> Requirement:
In the entries below, copy only the lines from the one that contains "At what coordinates" through the last line, exactly, and omit any pictures.

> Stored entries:
---

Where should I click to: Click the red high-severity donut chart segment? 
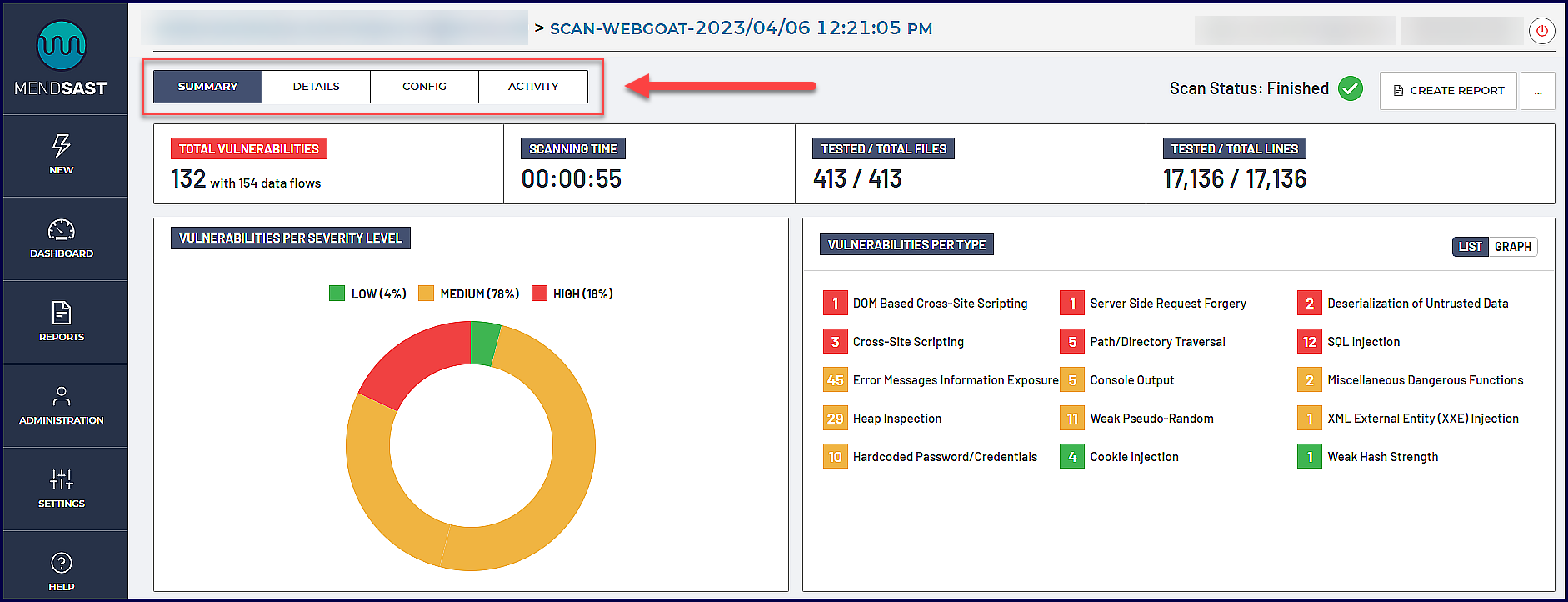point(410,360)
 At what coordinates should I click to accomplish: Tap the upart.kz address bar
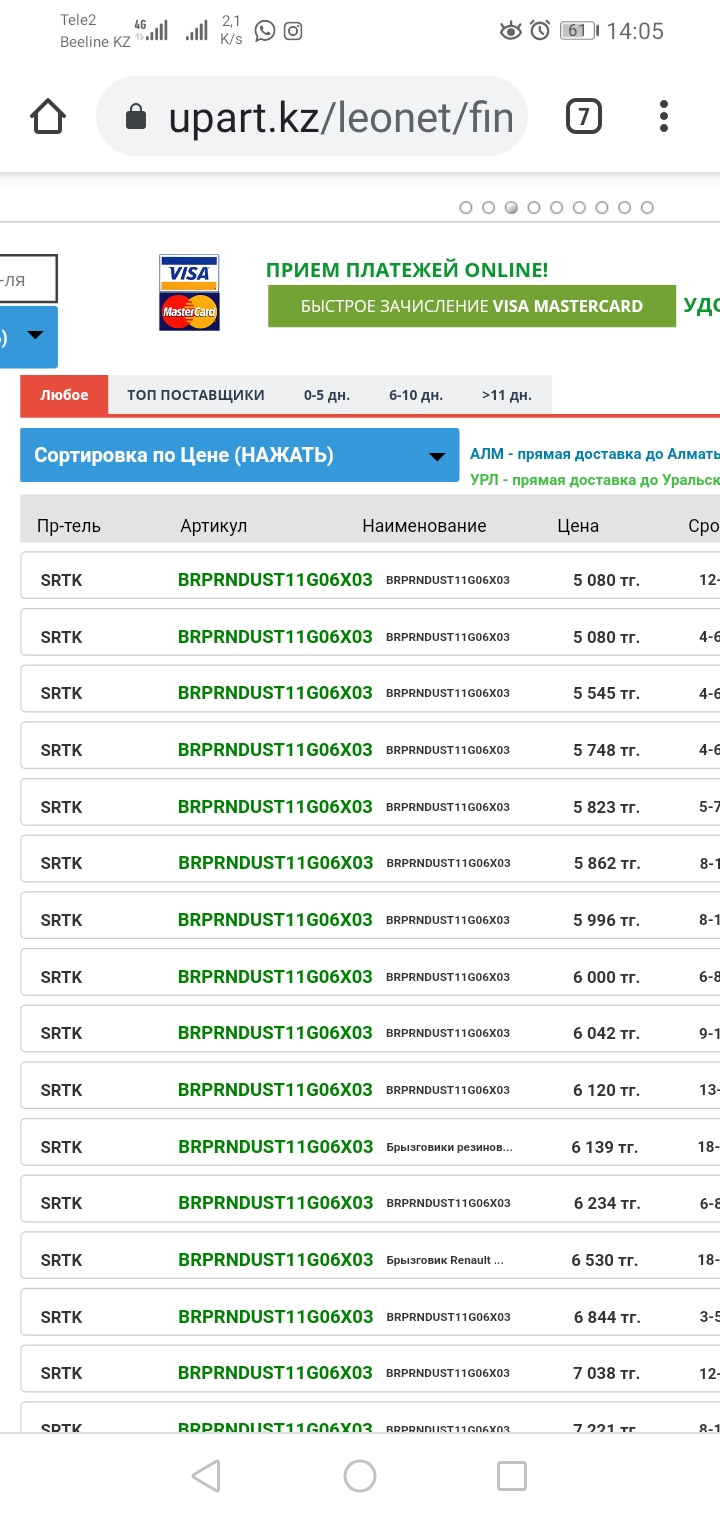tap(340, 118)
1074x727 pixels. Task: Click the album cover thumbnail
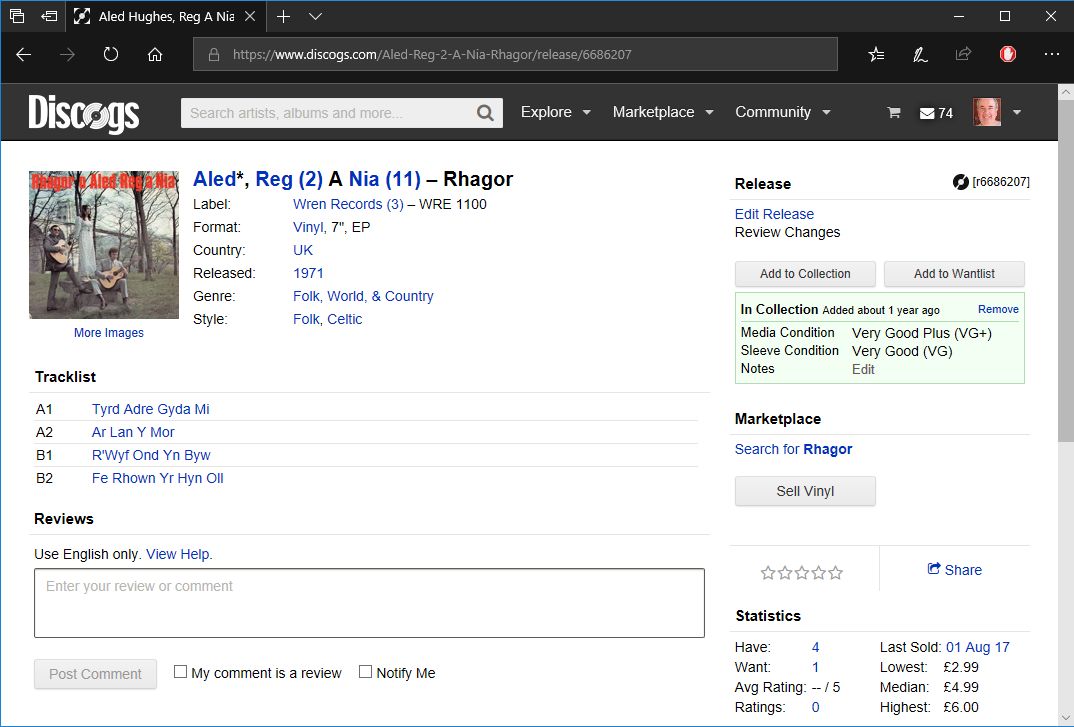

---

> Your response:
 At what coordinates should I click to accomplish: Tap the upart.kz address bar
tap(340, 118)
1074x727 pixels. Task: Click the album cover thumbnail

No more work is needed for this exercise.